**TO BE DONE**
Reproduce every one of the following rows verbatim, without changing any character.

**TASK MATERIAL**

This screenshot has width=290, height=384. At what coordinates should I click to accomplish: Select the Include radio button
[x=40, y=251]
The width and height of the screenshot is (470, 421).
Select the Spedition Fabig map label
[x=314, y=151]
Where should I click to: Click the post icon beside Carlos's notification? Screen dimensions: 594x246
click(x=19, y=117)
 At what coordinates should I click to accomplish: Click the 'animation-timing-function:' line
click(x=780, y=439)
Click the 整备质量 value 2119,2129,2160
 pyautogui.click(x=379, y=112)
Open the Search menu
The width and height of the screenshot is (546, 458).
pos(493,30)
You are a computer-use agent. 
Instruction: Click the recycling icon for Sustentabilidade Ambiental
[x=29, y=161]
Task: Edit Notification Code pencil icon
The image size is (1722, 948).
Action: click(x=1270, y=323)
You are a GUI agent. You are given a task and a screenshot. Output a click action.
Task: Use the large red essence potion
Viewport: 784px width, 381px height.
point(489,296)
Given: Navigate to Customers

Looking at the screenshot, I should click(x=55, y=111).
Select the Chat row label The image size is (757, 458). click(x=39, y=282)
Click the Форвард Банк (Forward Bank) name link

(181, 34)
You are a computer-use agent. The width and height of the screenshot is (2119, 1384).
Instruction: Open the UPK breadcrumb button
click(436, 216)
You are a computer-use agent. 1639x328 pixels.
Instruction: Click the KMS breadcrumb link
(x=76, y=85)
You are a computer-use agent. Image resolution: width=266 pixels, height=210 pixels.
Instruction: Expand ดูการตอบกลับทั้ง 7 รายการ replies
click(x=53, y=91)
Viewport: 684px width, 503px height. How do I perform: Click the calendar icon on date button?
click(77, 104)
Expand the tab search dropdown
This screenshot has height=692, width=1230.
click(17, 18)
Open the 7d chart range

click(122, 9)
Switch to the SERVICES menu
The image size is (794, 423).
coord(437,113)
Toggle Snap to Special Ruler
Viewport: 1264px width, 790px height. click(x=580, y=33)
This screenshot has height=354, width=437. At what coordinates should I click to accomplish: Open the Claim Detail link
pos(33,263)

**FINISHED EXERCISE**
This screenshot has width=290, height=384. At what coordinates should I click to accomplish: Select the Include radio button
[x=40, y=251]
The width and height of the screenshot is (470, 421).
Select the Spedition Fabig map label
[x=314, y=151]
Where should I click to: Click the post icon beside Carlos's notification? Screen dimensions: 594x246
click(x=19, y=117)
 At what coordinates should I click to accomplish: Click the 'animation-timing-function:' line
click(x=780, y=439)
Click the 整备质量 value 2119,2129,2160
 pyautogui.click(x=379, y=112)
Open the Search menu
The width and height of the screenshot is (546, 458).
pos(493,30)
You are a computer-use agent. 
Instruction: Click the recycling icon for Sustentabilidade Ambiental
[x=29, y=161]
Task: Edit Notification Code pencil icon
The image size is (1722, 948).
Action: click(x=1270, y=323)
You are a GUI agent. You are given a task and a screenshot. Output a click action.
Task: Use the large red essence potion
Viewport: 784px width, 381px height.
point(489,296)
Given: Navigate to Customers

Looking at the screenshot, I should click(x=55, y=111).
Select the Chat row label The image size is (757, 458). click(x=39, y=282)
Click the Форвард Банк (Forward Bank) name link

(181, 34)
You are a computer-use agent. The width and height of the screenshot is (2119, 1384).
Instruction: Open the UPK breadcrumb button
click(436, 216)
You are a computer-use agent. 1639x328 pixels.
Instruction: Click the KMS breadcrumb link
(x=76, y=85)
You are a computer-use agent. Image resolution: width=266 pixels, height=210 pixels.
Instruction: Expand ดูการตอบกลับทั้ง 7 รายการ replies
click(x=53, y=91)
Viewport: 684px width, 503px height. How do I perform: Click the calendar icon on date button?
click(77, 104)
Expand the tab search dropdown
This screenshot has height=692, width=1230.
click(17, 18)
Open the 7d chart range

click(122, 9)
Switch to the SERVICES menu
The image size is (794, 423).
coord(437,113)
Toggle Snap to Special Ruler
Viewport: 1264px width, 790px height. click(x=580, y=33)
This screenshot has height=354, width=437. At what coordinates should I click to accomplish: Open the Claim Detail link
pos(33,263)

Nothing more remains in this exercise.